Could you reproduce the lines below from the one with "The height and width of the screenshot is (841, 650)." through the one with "Open the Sort"? Keep both ends and add nothing.

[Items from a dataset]
- Opening Delimiter -

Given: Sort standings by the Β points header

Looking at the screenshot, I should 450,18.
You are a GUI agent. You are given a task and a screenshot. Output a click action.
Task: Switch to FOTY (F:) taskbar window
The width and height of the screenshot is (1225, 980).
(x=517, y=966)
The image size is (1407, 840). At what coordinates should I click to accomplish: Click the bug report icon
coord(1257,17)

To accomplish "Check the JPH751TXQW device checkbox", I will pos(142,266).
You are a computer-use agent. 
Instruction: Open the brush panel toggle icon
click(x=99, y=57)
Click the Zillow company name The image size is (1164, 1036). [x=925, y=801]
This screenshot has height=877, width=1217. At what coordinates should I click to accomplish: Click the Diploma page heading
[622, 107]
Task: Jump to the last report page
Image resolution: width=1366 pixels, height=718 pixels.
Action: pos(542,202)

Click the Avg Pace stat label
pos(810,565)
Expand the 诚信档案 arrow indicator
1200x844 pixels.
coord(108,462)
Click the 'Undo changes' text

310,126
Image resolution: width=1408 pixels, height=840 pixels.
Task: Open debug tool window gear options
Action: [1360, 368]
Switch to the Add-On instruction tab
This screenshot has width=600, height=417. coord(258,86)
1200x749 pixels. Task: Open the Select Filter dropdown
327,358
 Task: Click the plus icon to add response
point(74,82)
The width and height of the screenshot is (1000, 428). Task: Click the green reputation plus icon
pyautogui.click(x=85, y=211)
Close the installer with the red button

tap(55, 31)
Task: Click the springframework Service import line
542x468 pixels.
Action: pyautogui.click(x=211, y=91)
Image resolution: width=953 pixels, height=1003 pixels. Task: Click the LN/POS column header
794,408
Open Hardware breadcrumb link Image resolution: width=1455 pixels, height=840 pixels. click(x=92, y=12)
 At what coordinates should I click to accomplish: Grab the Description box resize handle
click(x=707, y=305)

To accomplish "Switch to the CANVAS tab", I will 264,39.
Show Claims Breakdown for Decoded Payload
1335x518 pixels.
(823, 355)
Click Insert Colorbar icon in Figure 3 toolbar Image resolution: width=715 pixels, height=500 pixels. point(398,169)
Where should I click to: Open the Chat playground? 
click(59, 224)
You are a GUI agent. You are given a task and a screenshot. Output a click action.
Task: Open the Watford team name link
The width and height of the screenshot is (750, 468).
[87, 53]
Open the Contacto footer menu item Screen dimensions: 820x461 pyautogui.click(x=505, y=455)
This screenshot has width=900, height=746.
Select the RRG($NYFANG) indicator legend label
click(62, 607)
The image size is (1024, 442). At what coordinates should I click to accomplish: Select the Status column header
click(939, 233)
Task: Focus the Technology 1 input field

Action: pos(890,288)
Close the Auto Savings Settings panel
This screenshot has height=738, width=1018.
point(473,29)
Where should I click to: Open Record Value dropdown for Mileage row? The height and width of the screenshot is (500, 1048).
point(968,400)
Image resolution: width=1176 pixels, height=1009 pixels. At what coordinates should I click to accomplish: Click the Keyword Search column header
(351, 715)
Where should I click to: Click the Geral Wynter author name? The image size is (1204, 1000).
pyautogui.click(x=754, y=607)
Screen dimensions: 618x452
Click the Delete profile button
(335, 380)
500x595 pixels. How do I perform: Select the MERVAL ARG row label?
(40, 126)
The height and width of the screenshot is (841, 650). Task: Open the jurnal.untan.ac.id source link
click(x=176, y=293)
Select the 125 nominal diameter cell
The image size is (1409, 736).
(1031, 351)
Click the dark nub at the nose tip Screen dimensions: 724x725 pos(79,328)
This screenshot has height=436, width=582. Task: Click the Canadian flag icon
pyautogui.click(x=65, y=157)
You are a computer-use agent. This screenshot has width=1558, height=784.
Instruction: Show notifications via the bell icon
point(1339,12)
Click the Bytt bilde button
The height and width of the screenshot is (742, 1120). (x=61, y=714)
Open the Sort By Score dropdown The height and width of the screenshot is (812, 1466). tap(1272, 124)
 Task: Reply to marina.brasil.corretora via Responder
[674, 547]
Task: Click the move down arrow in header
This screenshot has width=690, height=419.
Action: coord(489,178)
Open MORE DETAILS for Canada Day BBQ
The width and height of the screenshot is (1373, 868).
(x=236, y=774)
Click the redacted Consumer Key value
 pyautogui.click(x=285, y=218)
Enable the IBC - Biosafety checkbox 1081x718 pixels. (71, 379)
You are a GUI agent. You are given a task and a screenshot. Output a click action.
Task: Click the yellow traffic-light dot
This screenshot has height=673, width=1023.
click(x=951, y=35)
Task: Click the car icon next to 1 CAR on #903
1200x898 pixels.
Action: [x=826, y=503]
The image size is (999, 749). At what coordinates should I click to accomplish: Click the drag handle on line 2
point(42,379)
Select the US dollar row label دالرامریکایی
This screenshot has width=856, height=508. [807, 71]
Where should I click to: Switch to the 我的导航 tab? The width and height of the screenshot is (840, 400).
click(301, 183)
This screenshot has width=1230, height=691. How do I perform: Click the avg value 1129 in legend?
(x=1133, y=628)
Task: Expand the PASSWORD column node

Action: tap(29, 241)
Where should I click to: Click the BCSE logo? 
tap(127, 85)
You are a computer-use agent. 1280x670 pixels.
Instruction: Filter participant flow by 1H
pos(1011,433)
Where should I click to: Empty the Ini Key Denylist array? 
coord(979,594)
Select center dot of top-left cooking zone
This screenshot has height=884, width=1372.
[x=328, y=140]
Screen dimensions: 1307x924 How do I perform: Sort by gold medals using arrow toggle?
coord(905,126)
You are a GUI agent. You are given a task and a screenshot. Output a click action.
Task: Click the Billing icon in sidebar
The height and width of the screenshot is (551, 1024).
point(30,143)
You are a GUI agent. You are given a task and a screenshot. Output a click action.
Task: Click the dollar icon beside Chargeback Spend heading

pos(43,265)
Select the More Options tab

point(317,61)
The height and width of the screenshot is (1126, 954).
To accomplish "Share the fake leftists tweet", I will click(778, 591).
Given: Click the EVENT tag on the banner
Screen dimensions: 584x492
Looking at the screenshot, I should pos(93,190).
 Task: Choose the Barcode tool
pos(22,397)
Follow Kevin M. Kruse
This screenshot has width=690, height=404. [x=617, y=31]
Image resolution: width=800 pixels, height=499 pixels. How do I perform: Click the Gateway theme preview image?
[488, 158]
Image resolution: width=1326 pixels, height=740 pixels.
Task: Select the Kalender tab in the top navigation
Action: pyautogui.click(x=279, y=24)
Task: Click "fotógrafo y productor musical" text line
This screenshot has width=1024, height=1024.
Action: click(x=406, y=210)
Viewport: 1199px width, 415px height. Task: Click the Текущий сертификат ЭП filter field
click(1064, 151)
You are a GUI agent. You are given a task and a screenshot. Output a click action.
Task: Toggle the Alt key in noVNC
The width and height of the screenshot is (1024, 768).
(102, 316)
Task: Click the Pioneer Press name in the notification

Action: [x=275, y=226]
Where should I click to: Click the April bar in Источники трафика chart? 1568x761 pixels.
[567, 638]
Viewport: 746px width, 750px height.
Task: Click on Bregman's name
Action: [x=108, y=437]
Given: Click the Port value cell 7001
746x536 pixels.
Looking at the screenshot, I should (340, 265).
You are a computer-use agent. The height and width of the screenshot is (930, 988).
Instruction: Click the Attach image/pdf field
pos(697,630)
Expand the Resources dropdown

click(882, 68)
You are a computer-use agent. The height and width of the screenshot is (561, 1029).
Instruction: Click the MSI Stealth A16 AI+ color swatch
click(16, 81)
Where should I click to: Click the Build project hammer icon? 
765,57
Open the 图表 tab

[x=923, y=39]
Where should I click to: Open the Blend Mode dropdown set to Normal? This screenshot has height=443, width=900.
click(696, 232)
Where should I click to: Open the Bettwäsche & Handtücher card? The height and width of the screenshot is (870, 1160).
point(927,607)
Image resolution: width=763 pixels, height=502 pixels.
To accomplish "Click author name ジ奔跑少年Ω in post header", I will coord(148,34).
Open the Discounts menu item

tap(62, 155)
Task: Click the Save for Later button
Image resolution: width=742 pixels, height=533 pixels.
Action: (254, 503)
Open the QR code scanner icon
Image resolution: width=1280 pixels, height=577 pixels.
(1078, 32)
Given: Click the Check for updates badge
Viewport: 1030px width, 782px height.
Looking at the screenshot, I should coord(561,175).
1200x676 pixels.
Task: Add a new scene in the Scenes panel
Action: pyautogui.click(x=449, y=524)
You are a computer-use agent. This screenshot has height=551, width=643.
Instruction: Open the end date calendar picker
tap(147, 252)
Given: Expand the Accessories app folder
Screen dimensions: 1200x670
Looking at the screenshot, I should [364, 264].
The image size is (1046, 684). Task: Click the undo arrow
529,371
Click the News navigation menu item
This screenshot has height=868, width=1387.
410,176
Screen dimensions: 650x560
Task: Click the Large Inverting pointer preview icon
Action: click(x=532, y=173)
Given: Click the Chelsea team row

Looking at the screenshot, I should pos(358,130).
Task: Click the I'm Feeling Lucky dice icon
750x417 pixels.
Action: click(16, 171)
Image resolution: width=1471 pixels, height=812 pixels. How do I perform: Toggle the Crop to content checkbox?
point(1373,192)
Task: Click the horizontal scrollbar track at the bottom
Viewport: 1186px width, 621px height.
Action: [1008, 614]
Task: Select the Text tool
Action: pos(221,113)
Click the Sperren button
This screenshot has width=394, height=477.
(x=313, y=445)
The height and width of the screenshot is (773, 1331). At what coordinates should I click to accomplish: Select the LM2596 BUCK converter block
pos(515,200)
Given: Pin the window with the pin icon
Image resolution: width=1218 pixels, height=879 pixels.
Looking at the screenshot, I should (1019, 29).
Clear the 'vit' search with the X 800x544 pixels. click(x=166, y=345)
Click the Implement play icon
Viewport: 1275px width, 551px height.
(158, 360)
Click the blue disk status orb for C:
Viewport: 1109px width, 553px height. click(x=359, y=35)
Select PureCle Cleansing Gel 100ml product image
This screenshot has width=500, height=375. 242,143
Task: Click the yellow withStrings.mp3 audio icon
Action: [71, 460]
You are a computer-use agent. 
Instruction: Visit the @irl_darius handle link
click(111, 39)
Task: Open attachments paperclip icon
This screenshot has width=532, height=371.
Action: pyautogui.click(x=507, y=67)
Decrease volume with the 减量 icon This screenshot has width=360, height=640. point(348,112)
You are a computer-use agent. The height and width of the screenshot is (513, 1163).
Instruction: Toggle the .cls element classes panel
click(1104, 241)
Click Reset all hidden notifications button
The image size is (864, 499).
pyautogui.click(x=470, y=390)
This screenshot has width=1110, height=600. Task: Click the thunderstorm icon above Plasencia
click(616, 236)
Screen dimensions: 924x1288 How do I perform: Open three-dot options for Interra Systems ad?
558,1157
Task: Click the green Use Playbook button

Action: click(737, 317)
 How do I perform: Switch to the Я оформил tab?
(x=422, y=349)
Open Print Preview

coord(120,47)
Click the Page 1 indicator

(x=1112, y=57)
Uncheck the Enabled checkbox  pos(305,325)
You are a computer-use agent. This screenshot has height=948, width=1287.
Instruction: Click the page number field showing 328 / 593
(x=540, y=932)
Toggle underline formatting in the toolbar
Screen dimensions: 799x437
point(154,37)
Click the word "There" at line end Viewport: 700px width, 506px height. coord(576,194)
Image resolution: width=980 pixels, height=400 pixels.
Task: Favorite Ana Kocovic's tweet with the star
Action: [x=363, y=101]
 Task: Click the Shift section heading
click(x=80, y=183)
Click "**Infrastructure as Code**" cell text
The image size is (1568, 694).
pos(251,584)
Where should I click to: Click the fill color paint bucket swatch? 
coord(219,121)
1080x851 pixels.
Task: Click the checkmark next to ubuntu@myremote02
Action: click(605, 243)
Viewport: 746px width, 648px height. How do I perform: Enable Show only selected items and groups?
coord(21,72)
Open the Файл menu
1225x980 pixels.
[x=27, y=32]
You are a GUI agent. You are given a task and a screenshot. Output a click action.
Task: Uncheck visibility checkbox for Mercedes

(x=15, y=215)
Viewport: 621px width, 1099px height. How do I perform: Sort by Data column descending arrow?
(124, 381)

- Closing Delimiter -

Finished exercise —
The height and width of the screenshot is (841, 650). Task: Open the jurnal.untan.ac.id source link
click(x=176, y=293)
Select the 125 nominal diameter cell
The image size is (1409, 736).
(1031, 351)
Click the dark nub at the nose tip Screen dimensions: 724x725 pos(79,328)
This screenshot has height=436, width=582. Task: Click the Canadian flag icon
pyautogui.click(x=65, y=157)
You are a computer-use agent. This screenshot has width=1558, height=784.
Instruction: Show notifications via the bell icon
point(1339,12)
Click the Bytt bilde button
The height and width of the screenshot is (742, 1120). (x=61, y=714)
Open the Sort By Score dropdown The height and width of the screenshot is (812, 1466). tap(1272, 124)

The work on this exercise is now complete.